Mereka mengatakan ancaman dan tantangan keamanan di Asia-Pasifik semakin meningkat, berdasarkan frekuensi serta tingkat keparahan.

Meningkatnya integrasi dan konektivitas regional serta kemajuan teknologi, ujar mereka, berdampak pada ancaman keamanan non-tradisional, menambah kompleksitas dan ketidak pastian.

Juru bicara Kementerian Pertahanan Thailand Kongcheep Tantravanich mengatakan tantangan berupa kekuatan besar dan persoalan regional seperti terorisme dan ancaman nuklir yang kian meningkat.

Juga konflik Laut Cina Selatan antara China dengan sejumlah negara anggota ASEAN.

Senin lalu, Menteri Pertahanan AS Mark Esper dan Menteri Pertahanan Tiongkok Wei Fenghe mengadakan pertemuan bilateral.

Pertemuan itu mendesak AS agar melenturkan otot-ototnya di Laut Cina Selatan, kata juru bicara Kementerian Pertahanan China.

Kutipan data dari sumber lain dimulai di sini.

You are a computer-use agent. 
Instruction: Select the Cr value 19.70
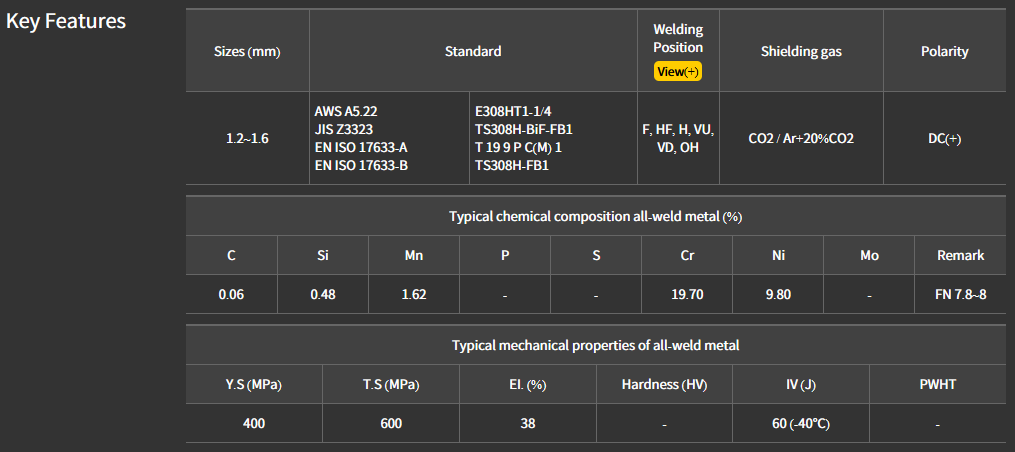(687, 295)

Pernyataan bersama itu juga menegaskan kembali “komitmen mereka untuk menjaga perdamaian dan stabilitas kawasan Asia-Pasifik lewat kerja sama secara erat untuk mengatasi tantangan keamanan bersama.”

“Kami menyadari bahwa kepatuhan terhadap hukum internasional mendorong interaksi militer yang aman dan profesional, mencegah konflik bersenjata, dan menyediakan, dalam perjanjian dan konvensi, mekanisme untuk penyelesaian sengketa secara damai,” ujar mereka.